While LoRa has no built-in security features, LoRaWAN has security features built into the protocol to protect the network and data transmitted between devices.
In terms of applications, LoRa is more suitable for personal area networks and smart homes, while LoRaWAN is used for applications like smart cities, industrial automation, and IoT. Additionally, LoRa devices can communicate directly with each other without the need for a gateway, while LoRaWAN requires a dedicated gateway to connect the devices to the cloud.
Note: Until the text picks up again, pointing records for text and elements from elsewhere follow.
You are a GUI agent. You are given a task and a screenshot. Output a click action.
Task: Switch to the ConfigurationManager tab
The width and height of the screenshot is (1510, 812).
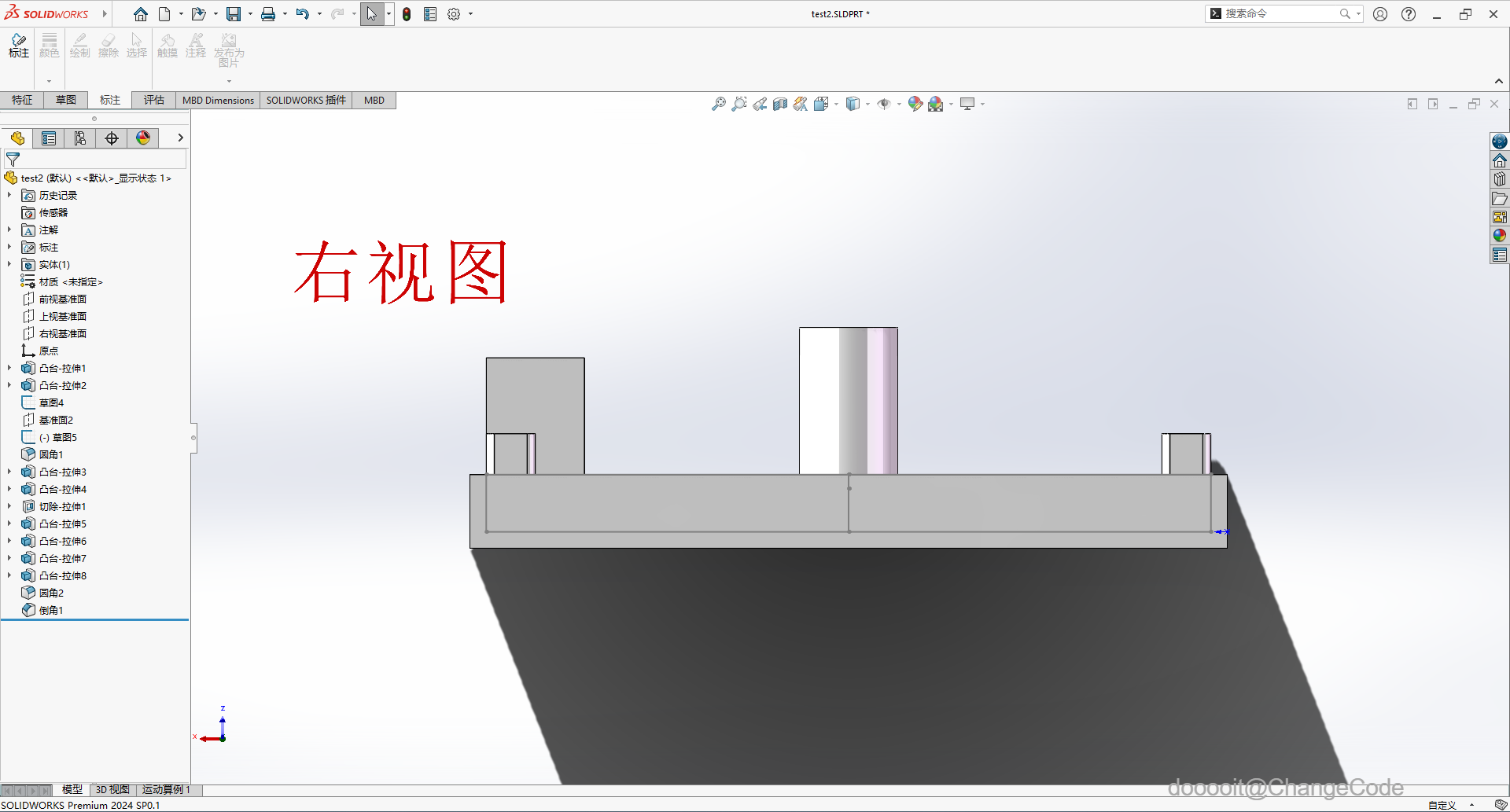point(79,138)
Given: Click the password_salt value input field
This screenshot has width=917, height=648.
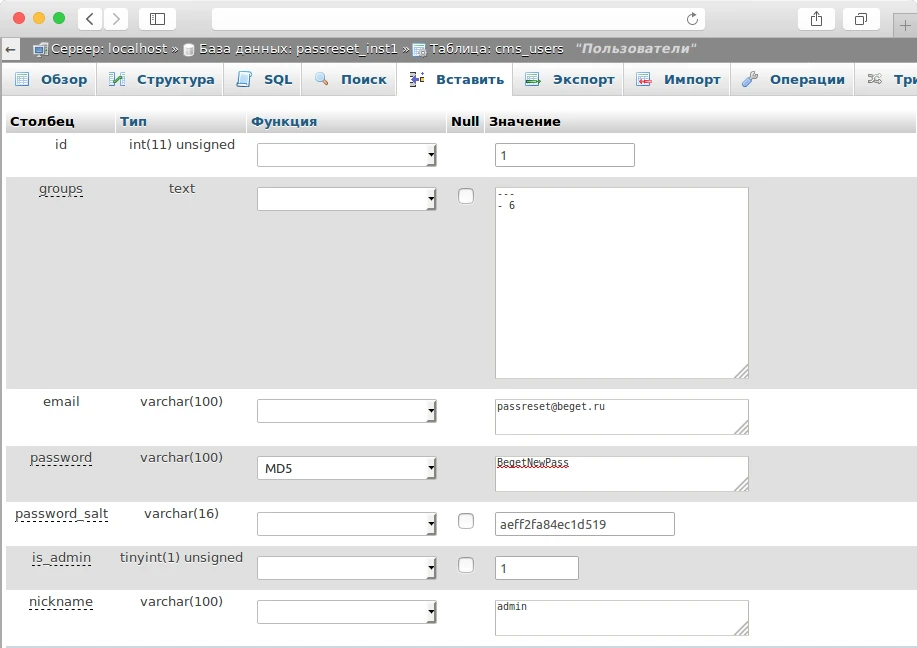Looking at the screenshot, I should pos(584,524).
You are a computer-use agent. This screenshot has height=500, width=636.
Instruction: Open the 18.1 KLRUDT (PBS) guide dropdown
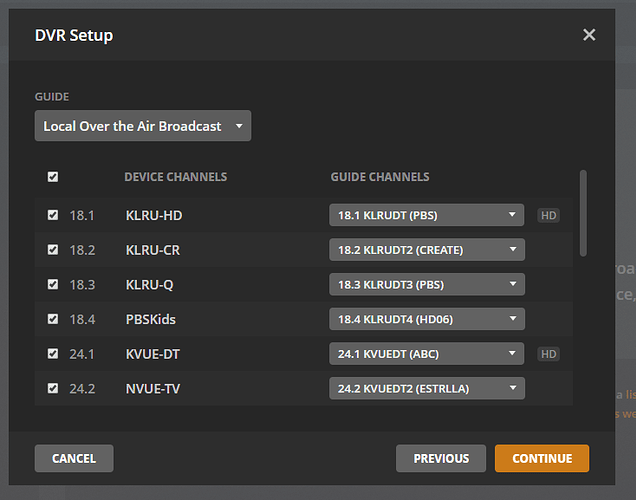coord(427,215)
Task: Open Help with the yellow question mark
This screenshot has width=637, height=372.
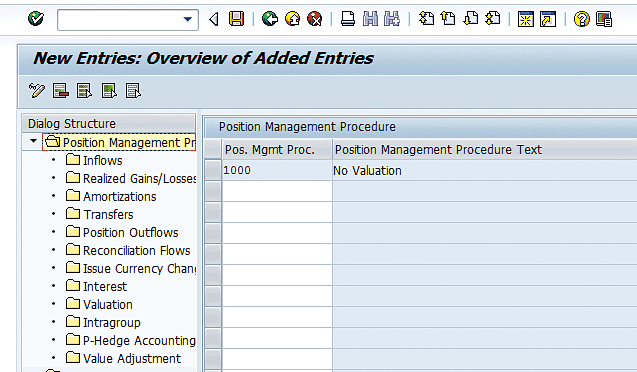Action: pos(581,19)
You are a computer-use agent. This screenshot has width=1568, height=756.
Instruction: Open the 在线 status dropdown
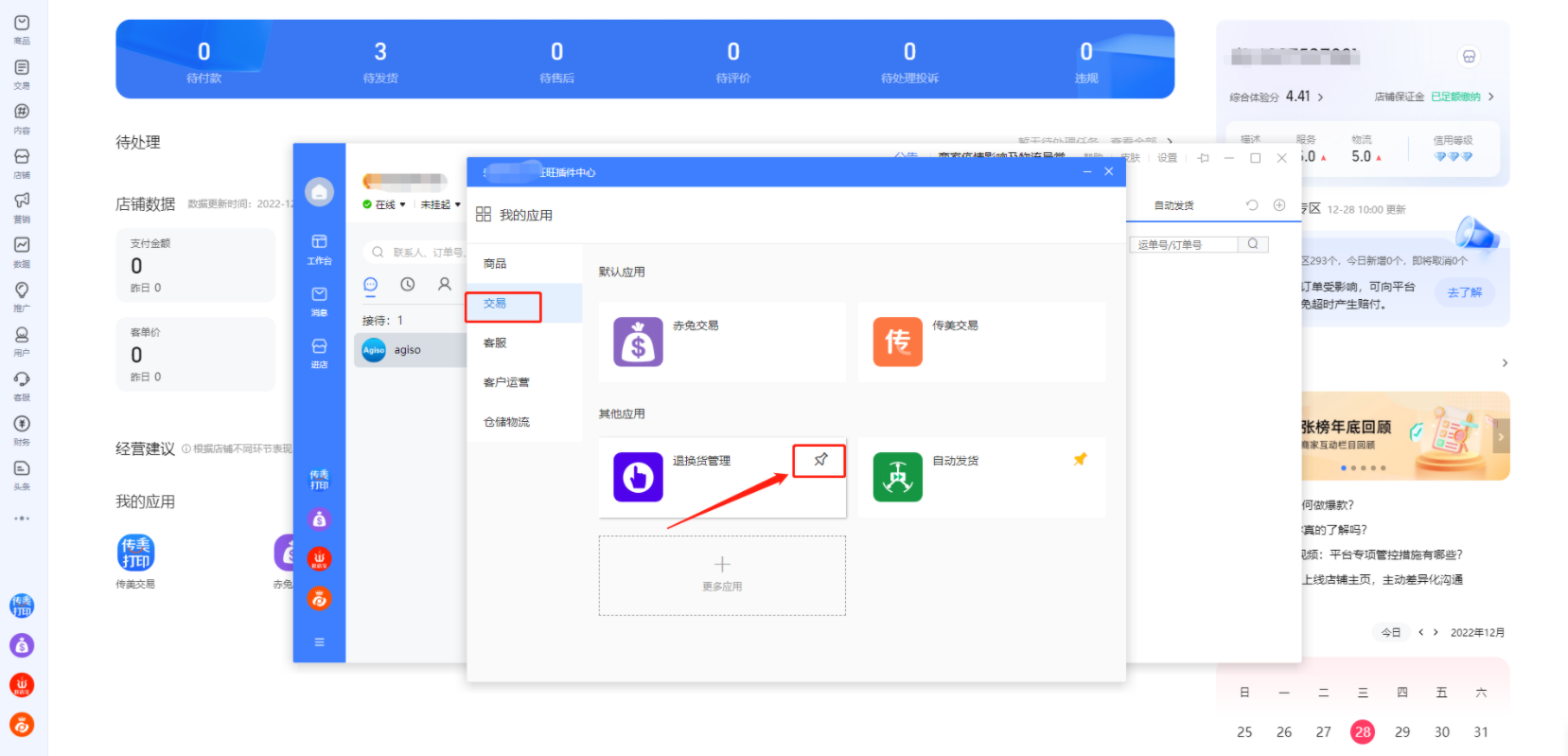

Choosing between LoRa and LoRaWAN depends on the specific use case and requirements of the IoT application. LoRa technology is a physical layer technology that provides low-power, long-range wireless communication, while LoRaWAN provides a complete network architecture and protocol for IoT devices to communicate with a central server. For example, if you have a simple IoT application that only requires one or two sensors to transmit data over long distances, LoRa technology may be sufficient. On the other hand, if you have a larger IoT device network that requires secure two-way communication with a central server, LoRaWAN would be a better choice.